A defendant was asked if he wanted a bench trial or a jury trial. “Jury trial,” the defendant replied. “Do you understand the difference?” asked the judge. “Sure,” replied the defendant. “That’s where twelve ignorant people decide my fate instead of one.”
A lawyer phones the governor’s mansion shortly after midnight. “I need to talk to the governor, it’s an emergency!” exclaims the lawyer.
The governor’s assistant wakes the governor and hands him the phone. “So, what is it that’s so important that it can’t wait until morning?” grumbles the governor.
“Judge Pierson just died, and I want to take his place,” begs the attorney.

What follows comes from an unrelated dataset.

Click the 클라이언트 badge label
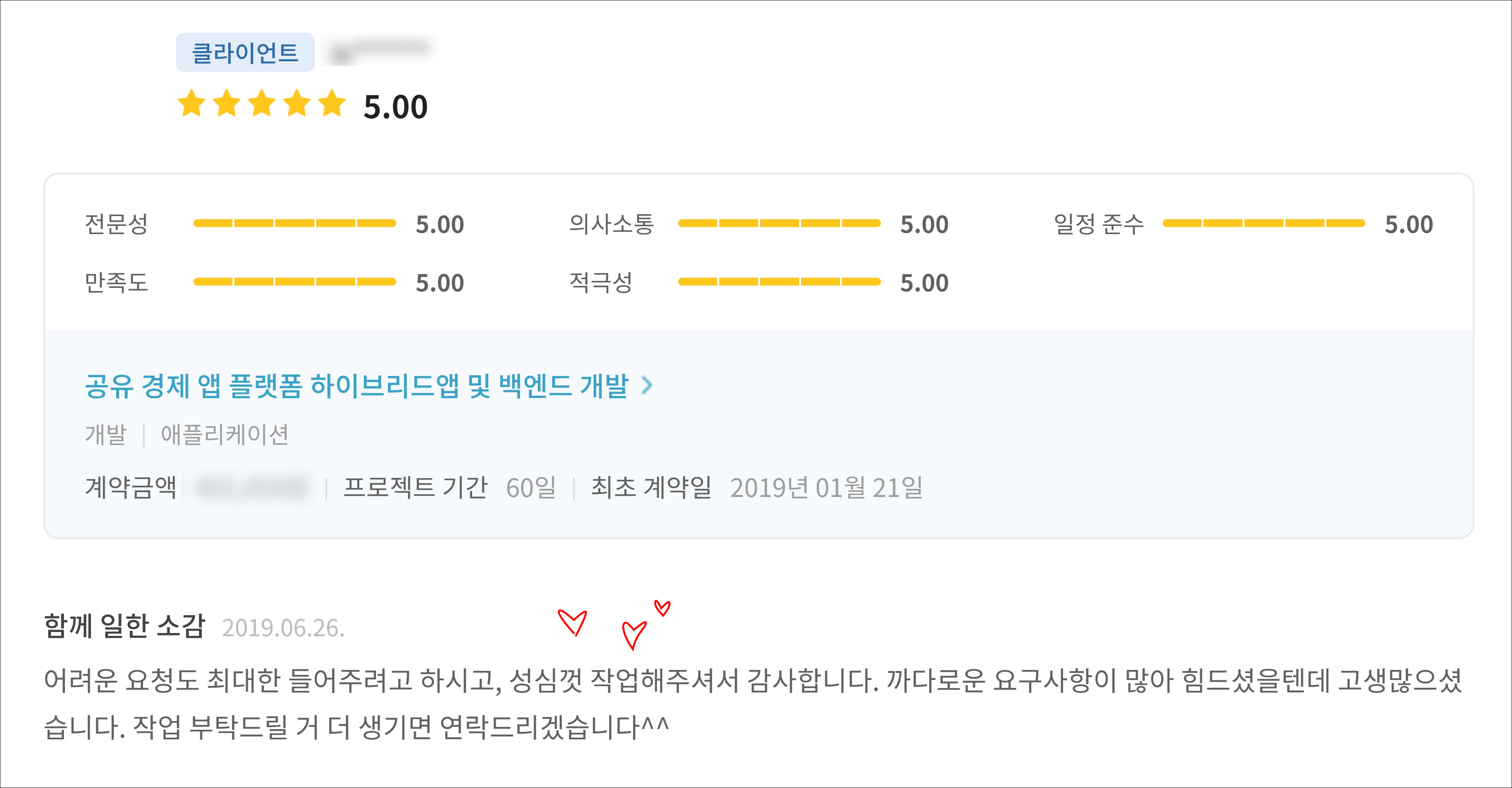 pos(245,53)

“Well, it’s okay with me if it’s okay with the undertaker,” replies the governor.
A mother and a daughter are visiting a deceased family member in a graveyard. On the way out the daughter asks why they bury two people in one grave. The mother asks her daughter why she says that and the daughter replies, "Well, that gravestone says 'Here lays a lawyer and an honest man.'"
An attorney ran over to the office of his client. “I can’t believe it!” said the angered attorney. “You sent a case of Dom Perignon to the judge in our case? That judge is as straight as an arrow. Now we’re certain to lose this case!” “Relax,” said the client, “I sent it in the prosecutor’s name.”